RASIM: a rank-aware separate index method for answering top-k spatial keyword queries

  • Authors:
  • Hyuk-Yoon Kwon;Kyu-Young Whang;Il-Yeol Song;Haixun Wang

  • Affiliations:
  • Department of Computer Science, Korea Advanced Institute of Science and Technology (KAIST), Daejeon, South Korea;Department of Computer Science, Korea Advanced Institute of Science and Technology (KAIST), Daejeon, South Korea;College of Information Science and Technology, Drexel University, Philadelphia, USA;Microsoft Research Asia, Beijing, China

  • Venue:
  • World Wide Web
  • Year:
  • 2013

Quantified Score

Hi-index 0.00

Visualization

Abstract

A top-k spatial keyword query returns k objects having the highest (or lowest) scores with regard to spatial proximity as well as text relevancy.

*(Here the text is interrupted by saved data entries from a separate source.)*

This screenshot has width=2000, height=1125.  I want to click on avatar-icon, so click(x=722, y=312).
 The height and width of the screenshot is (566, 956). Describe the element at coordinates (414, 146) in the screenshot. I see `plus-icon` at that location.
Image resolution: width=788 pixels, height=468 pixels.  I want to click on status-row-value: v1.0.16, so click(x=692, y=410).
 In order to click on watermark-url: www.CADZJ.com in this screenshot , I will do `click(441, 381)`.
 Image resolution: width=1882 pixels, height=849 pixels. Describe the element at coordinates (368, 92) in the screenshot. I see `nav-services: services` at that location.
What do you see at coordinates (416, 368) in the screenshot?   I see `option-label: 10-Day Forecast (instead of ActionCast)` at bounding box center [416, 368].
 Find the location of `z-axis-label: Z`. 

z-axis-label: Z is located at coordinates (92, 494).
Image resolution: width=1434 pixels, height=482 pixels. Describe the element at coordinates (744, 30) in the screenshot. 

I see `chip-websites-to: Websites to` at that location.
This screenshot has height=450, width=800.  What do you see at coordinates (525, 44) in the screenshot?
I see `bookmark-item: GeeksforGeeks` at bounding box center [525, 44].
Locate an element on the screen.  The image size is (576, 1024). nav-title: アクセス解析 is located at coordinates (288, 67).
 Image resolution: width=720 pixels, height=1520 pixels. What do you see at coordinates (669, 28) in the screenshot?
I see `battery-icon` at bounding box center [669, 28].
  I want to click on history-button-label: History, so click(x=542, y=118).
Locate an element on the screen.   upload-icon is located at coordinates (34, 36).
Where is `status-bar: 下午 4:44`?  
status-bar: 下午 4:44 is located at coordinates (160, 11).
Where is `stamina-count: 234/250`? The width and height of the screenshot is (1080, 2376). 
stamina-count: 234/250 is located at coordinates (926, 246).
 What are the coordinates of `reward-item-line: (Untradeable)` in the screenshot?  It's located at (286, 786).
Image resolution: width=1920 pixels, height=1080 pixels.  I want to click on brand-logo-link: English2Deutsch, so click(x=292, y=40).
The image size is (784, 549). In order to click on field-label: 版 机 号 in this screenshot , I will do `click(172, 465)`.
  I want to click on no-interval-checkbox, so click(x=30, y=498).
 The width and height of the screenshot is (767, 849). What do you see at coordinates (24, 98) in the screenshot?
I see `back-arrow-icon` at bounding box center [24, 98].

Approaches for answering top-k spatial keyword queries can be classified into two categories: the separate index approach and the hybrid index approach. The separate index approach maintains the spatial index and the text index independently and can accommodate new data types. However, it is difficult to support top-k pruning and merging efficiently at the same time since it requires two different orders for clustering the objects: the first based on scores for top-k pruning and the second based on object IDs for efficient merging. In this paper, we propose a new separate index method called Rank-Aware Separate Index Method (RASIM) for top-k spatial keyword queries. RASIM supports both top-k pruning and efficient merging at the same time by clustering each separate index in two different orders through the partitioning technique. Specifically, RASIM partitions the set of objects in each index into rank-aware (RA) groups that contain the objects with similar scores and applies the first order to these groups according to their scores and the second order to the objects within each group according to their object IDs. Based on the RA groups, we propose two query processing algorithms: (i) External Threshold Algorithm (External TA) that supports top-k pruning in the unit of RA groups and (ii) Generalized External TA that enhances the performance of External TA by exploiting special properties of the RA groups. RASIM is the first research work that supports top-k pruning based on the separate index approach. Naturally, it keeps the advantages of the separate index approach. In addition, in terms of storage and query processing time, RASIM is more efficient than the IR-tree method, which is the prevailing method to support top-k pruning to date and is based on the hybrid index approach. Experimental results show that, compared with the IR-tree method, the index size of RASIM is reduced by up to 1.85 times, and the query performance is improved by up to 3.22 times.